8. AXA Financial has purchased 1,300 AB Units from two unaffiliated third parties. The purchase price for each of the AB Units whose acquisition is being reported on this Form 4 is $79.70 per AB Unit, which was the closing price for a Holding Unit as quoted on the New York Stock Exchange on December 7, 2006.
9. These AB Units are directly owned by AXA Financial.
10. These AB Units are directly owned by MONY Life Insurance Company, which is wholly owned by MONY Holdings, LLC, a wholly-owned subsidiary of AXA Financial.
11. These AB Units are directly owned by MONY Life Insurance Company of America, which is wholly owned by MONY Life.
Remarks:
This is one of two Forms 4 reporting the transaction filed today by multiple reporting persons.

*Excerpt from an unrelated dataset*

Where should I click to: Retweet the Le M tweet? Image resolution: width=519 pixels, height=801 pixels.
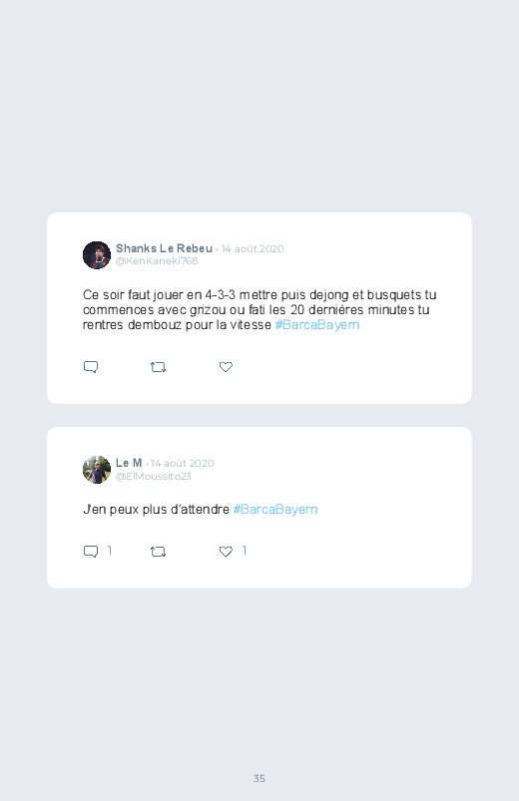click(x=158, y=552)
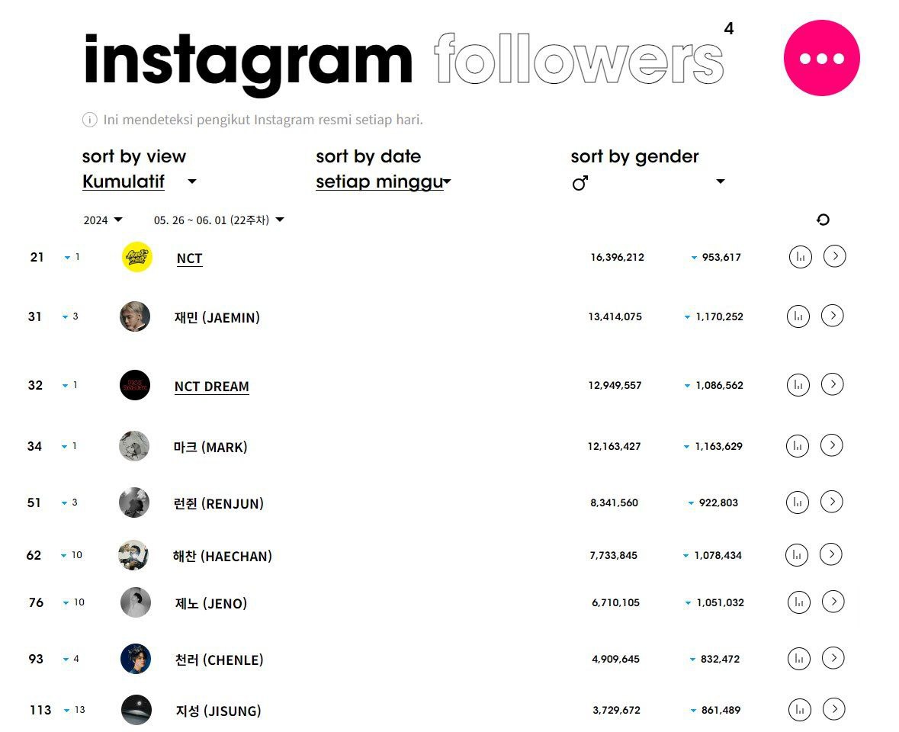
Task: Open chart icon for RENJUN row
Action: (797, 502)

See Attachment A filed as an Exhibit hereto for a complete list of Reporting Persons filing these two Forms 4 today.
Alvin H. Fenichel (See Attachment A) 12/11/2006
Kevin R. Byrne (See Attachment A) 12/11/2006
** Signature of Reporting Person Date
Reminder: Report on a separate line for each class of securities beneficially owned directly or indirectly.
* If the form is filed by more than one reporting person, see Instruction 4 (b)(v).
** Intentional misstatements or omissions of facts constitute Federal Criminal Violations See 18 U.S.C. 1001 and 15 U.S.C. 78ff(a).